The Lyceum: Power & Infrastructure Weekly — Jun 20, 2026
Photo: lyceumnews.com
Week of June 20, 2026
The Big Picture
This was the week the AI power crunch stopped being a think-piece and became a rulebook. FERC met on June 18 and didn't just nudge — it issued show-cause orders to all six U.S. regional grid operators, advanced a national interconnection rule for data-center-scale loads, and reopened its PJM co-location fight, all at once. Meanwhile Switzerland's parliament voted to undo a post-Fukushima nuclear ban, and a growing pile of evidence kept insisting that water, not just megawatts, is now the binding constraint on where the next gigawatt of compute can physically go. The throughline: the rules written for a world of generators are buckling under a world of data centers, and everyone — federal regulators, state commissions, hyperscalers, and water boards — is racing to write the next set first.
What Just Shipped
- Aggressive Targeted Action to Speed Large Load Integration (FERC): Unanimous Section 206 show-cause orders to all six RTOs, requiring them to justify or rewrite their large-load tariffs.
- GM Energy vehicle-to-grid update (General Motors): A software update lets some U.S. EV owners send power back to the grid, starting with a 30-employee DTE Energy pilot in Michigan.

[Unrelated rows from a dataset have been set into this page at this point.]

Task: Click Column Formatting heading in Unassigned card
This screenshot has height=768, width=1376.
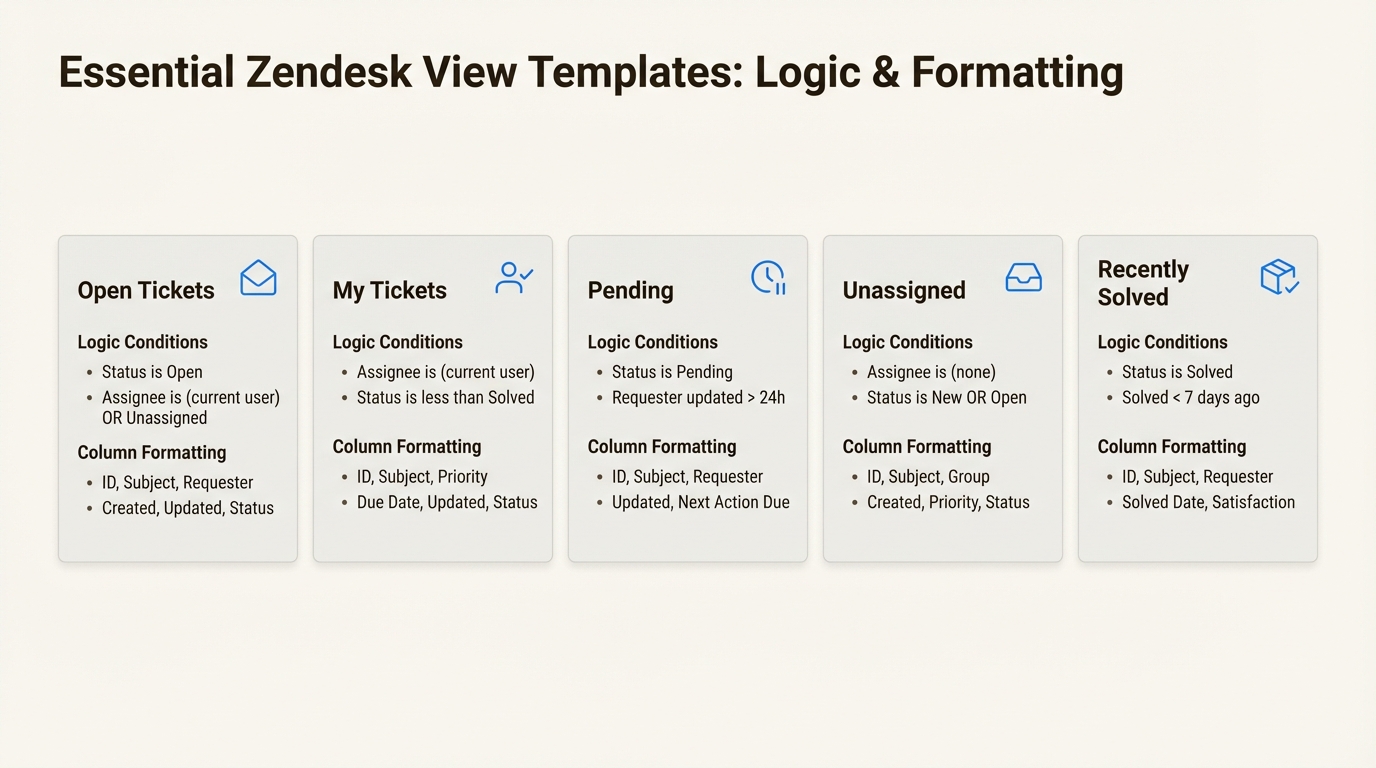Action: point(916,447)
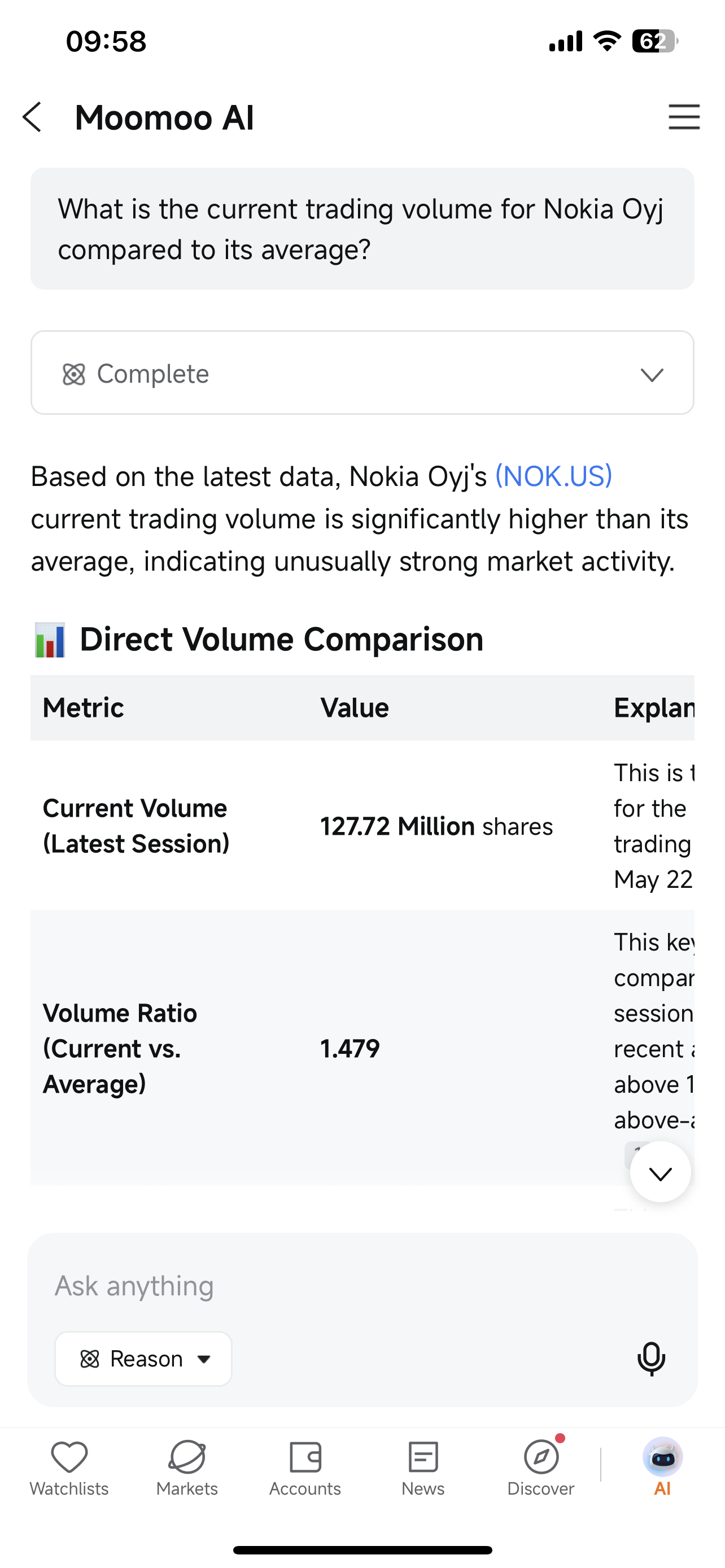Tap the back arrow icon
Viewport: 725px width, 1568px height.
[32, 117]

- Blue e+ A2L cooling units (Rittal): Enclosure-cooling range converting to R-1234yf refrigerant to stay inside future EU F-gas limits.
- Fairwater closed-loop cooling (Microsoft): A recirculated-water cooling design at the Mount Pleasant, Wisconsin campus that Microsoft says relies on recirculated water for more than 90% of its cooling.
This Week's Stories
FERC Just Rewrote How Data Centers Plug Into the Grid — and Six Grid Operators Are on the Clock
The most consequential U.S. power-infrastructure action of the year landed on June 18. FERC unanimously issued tailored show-cause orders under Section 206 of the Federal Power Act to all six regional transmission organizations — PJM, MISO, SPP, CAISO, NYISO, and ISO-NE — directing each to justify or rewrite the tariffs governing how very large new loads connect to the grid. The goal: get AI data centers, chip fabs, and EV plants connected faster while shielding other ratepayers from stranded costs if a project never materializes.
This is the enforcement teeth behind the long-running RM26-4 rulemaking, which targets interconnection reform for loads above a certain megawatt threshold — the line where federal jurisdiction kicks in and FERC can impose standardized rules on every regional operator at once. The Associated Press confirmed the thrust: projects should increasingly bring their own power or curtail during peak demand.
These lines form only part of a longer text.